Dans le texte sur sainte Gertrude, recopiez s'il vous plaît le passage allant de « Lorsqu'elle eut été » jusqu'à « sua­vité du Sacré-Cœur. » inclus, en substituant « classes » à « écoles ».

Texte de la page:
○ ○ ○ ○

Notre-Seigneur montre là tout le soin qu'il prend des faibles et des op­primés; si les supérieurs ou patrons ont manqué d'équité ou de charité à leur égard, Notre-Seigneur répare tout, dans cette vie ou dans l'autre. Pratiquons la justice et la charité envers ceux qui peinent et qui souf­frent sur la terre et au purgatoire.

EXEMPLE

Sainte Gertrude est née le 6 janvier 1256. «Chez cette enfant bénie, dit un vieil historien, les fruits semblèrent prévenir les fleurs; ses premiers pas foulèrent la vanité du monde, et le premier salut qu'elle adressa au monde fut un éternel adieu». Elle entra en effet dès l'âge de cinq ans au monastère d'Helfta. Dans un âge si tendre, elle était mûre par la raison, elle était aimable et gracieuse à tous et gagnait tous les cœurs.

Lorsqu'elle eut été admise aux écoles dont sainte Mechtilde était la di­rectrice, elle s'y distingua par sa prompte soumission, par une intelligence rare; aussi dépassa-t-elle bientôt ses compagnes en sagesse et en science.

Notre-Seigneur l'appela spécialement quelques années plus tard à la vie intérieure. Il lui fit comprendre qu'elle avait eu jusque là une appli­cation trop grande aux études libérales et un attachement trop vif aux at­traits des sciences humaines.

C'est en 1281 que la chère sainte reçut la mission de faire connaître le Sacré-Cœur.

Notre-Seigneur lui inspira la rédaction de ses révélations, publiées sous le titre de Insinuations de la divine piété, ou Le Héraut de l'amour divin. Il a promis d'assister de sa grâce ceux qui liront ce livre si rempli de la sua­vité du Sacré-Cœur.

Notre-Seigneur a maintes fois visité sainte Gertrude et il l'a comblée de faveurs extraordinaires. Il a établi sa demeure dans l'âme de Gertru­de, il a imprimé ses plaies dans le cœur de la sainte.

Notre-Seigneur a donné à sainte Gertrude une mission manifeste rela­tivement à son Sacré-Cœur.

Il lui promit d'abord cette grâce: «A toi et à ta race, c'est-à-dire à l'or­dre bénédictin, je donnerai ces régions», lui dit-il, en lui montrant son Cœur.

Une autre fois il lui dit: «Voilà que je mets à ta disposition tout le tré­sor des douceurs de mon Cœur divin; tu en feras part à tous, autant que tu le voudras».

○ ○ ○ ○

Extrait de données:
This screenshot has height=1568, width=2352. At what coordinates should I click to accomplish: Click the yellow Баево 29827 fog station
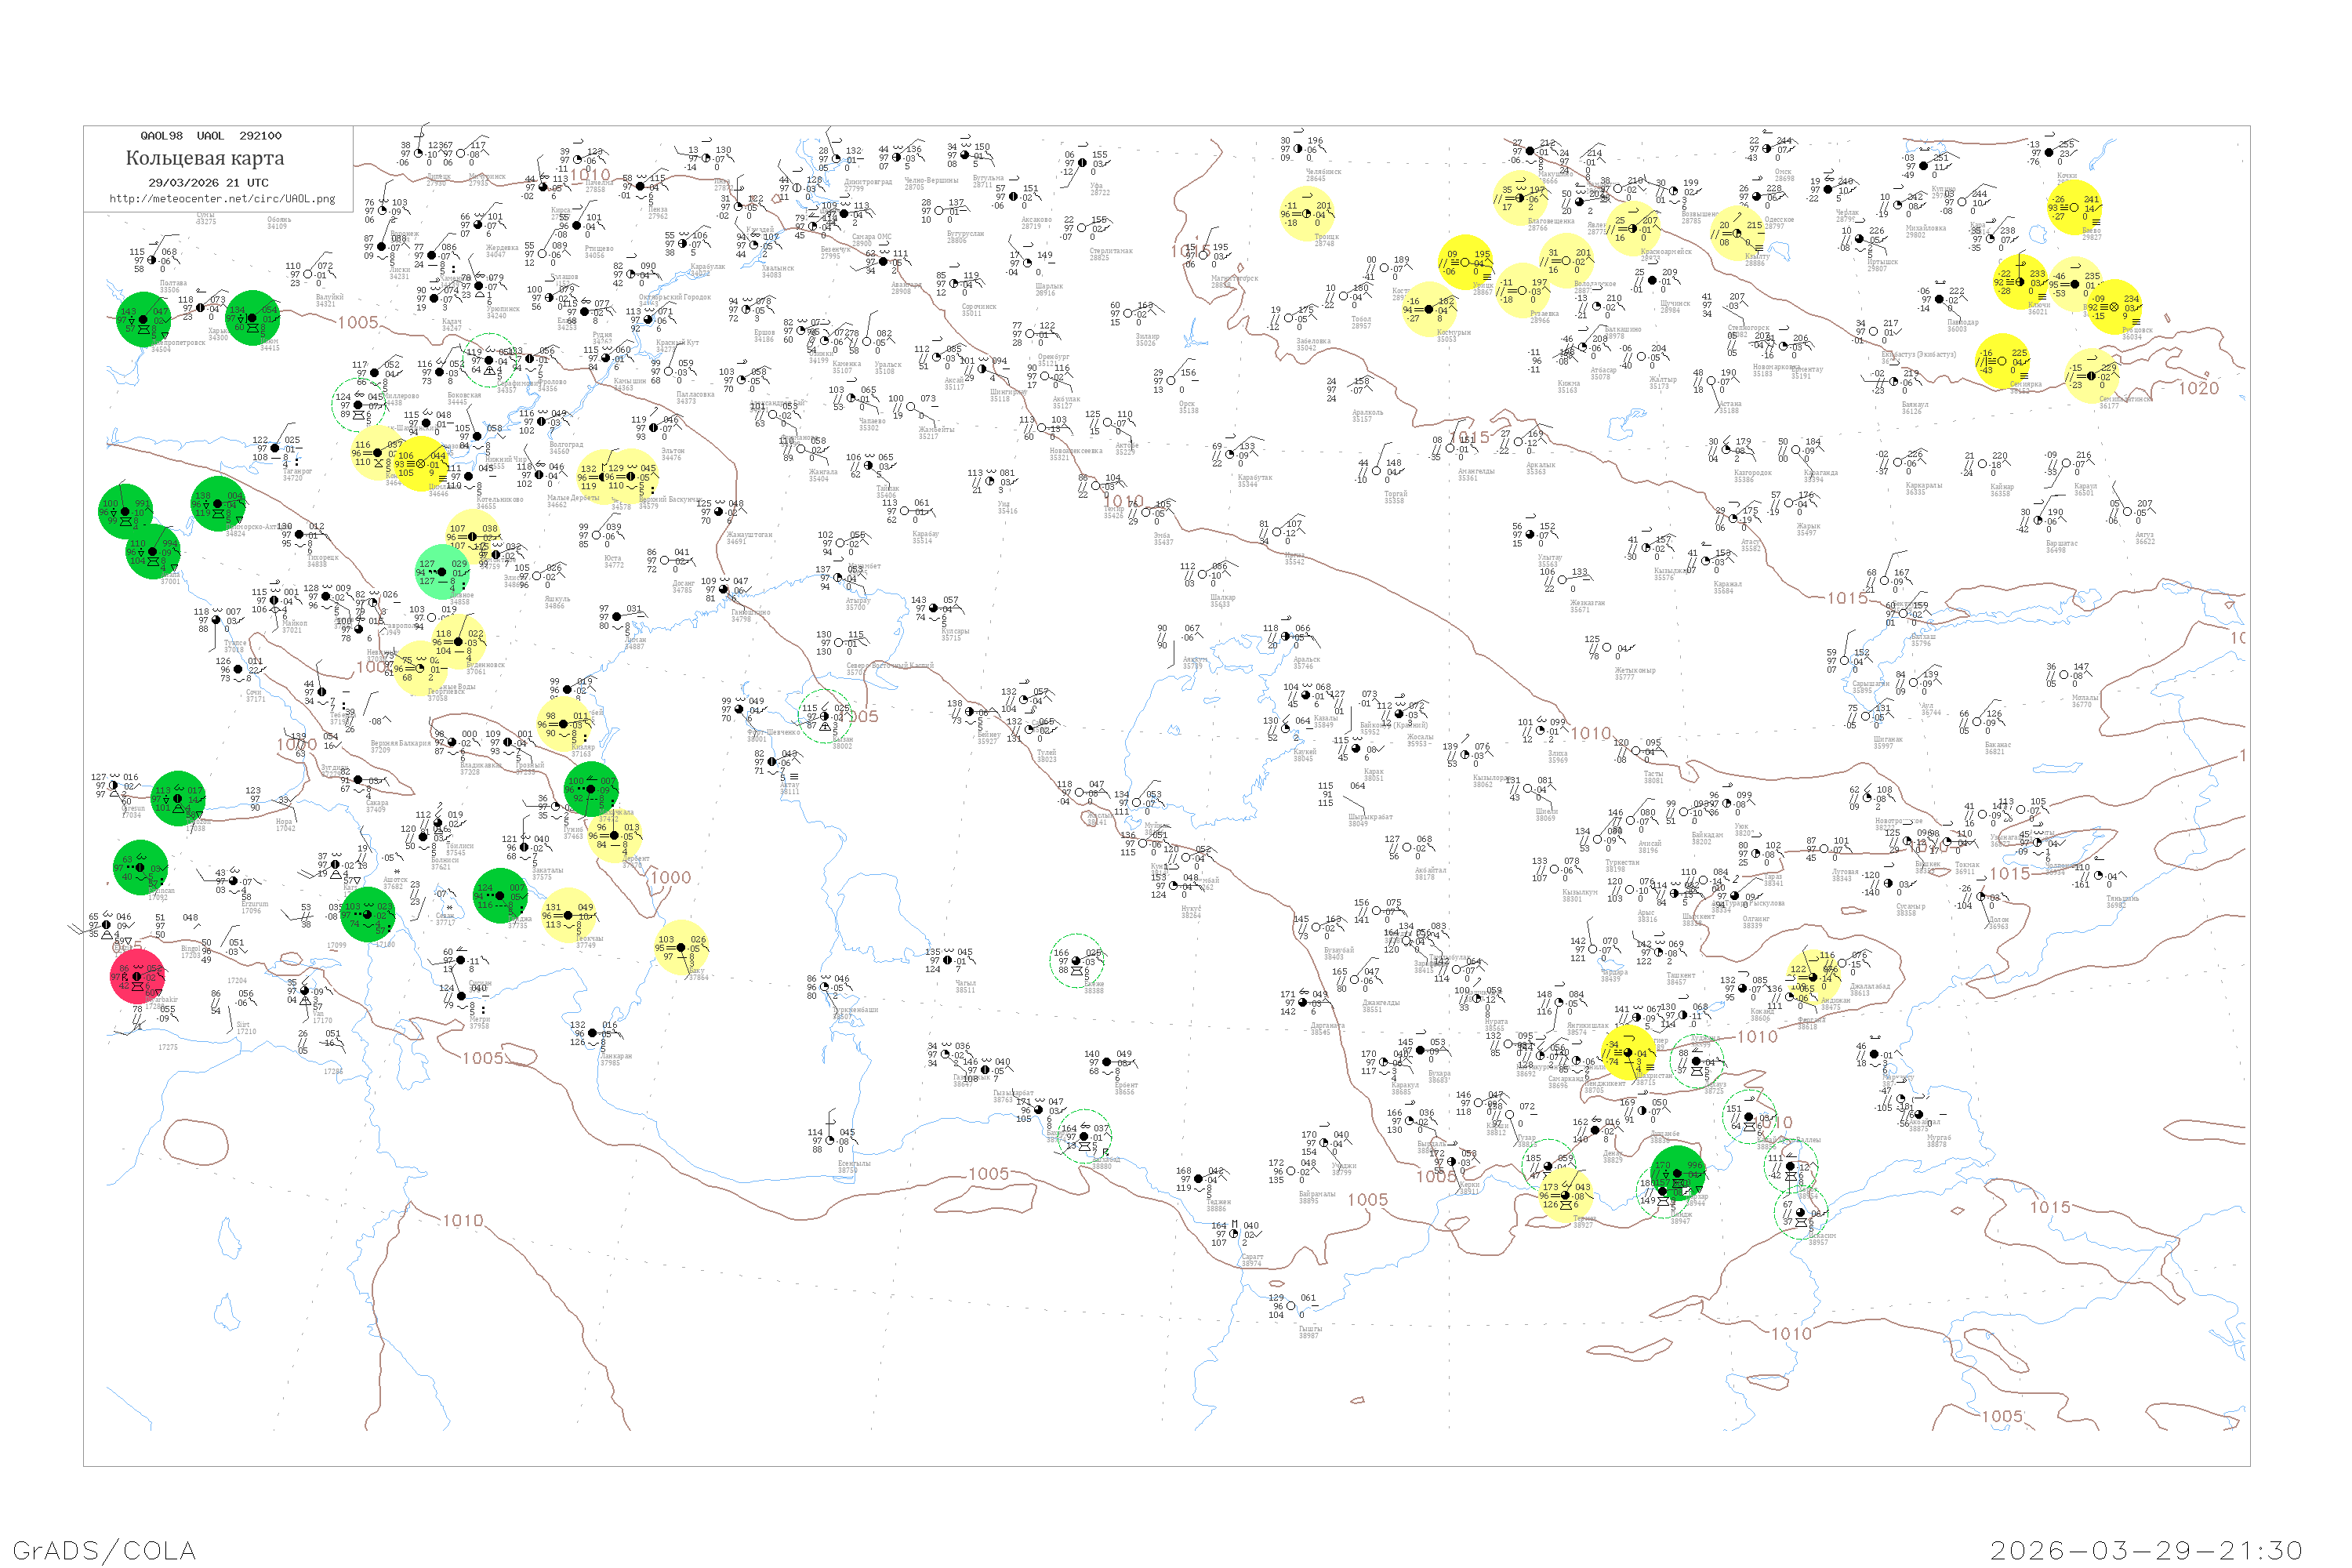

○ ○ ○ ○

Résultat final:
Lorsqu'elle eut été admise aux classes dont sainte Mechtilde était la di­rectrice, elle s'y distingua par sa prompte soumission, par une intelligence rare; aussi dépassa-t-elle bientôt ses compagnes en sagesse et en science.

Notre-Seigneur l'appela spécialement quelques années plus tard à la vie intérieure. Il lui fit comprendre qu'elle avait eu jusque là une appli­cation trop grande aux études libérales et un attachement trop vif aux at­traits des sciences humaines.

C'est en 1281 que la chère sainte reçut la mission de faire connaître le Sacré-Cœur.

Notre-Seigneur lui inspira la rédaction de ses révélations, publiées sous le titre de Insinuations de la divine piété, ou Le Héraut de l'amour divin. Il a promis d'assister de sa grâce ceux qui liront ce livre si rempli de la sua­vité du Sacré-Cœur.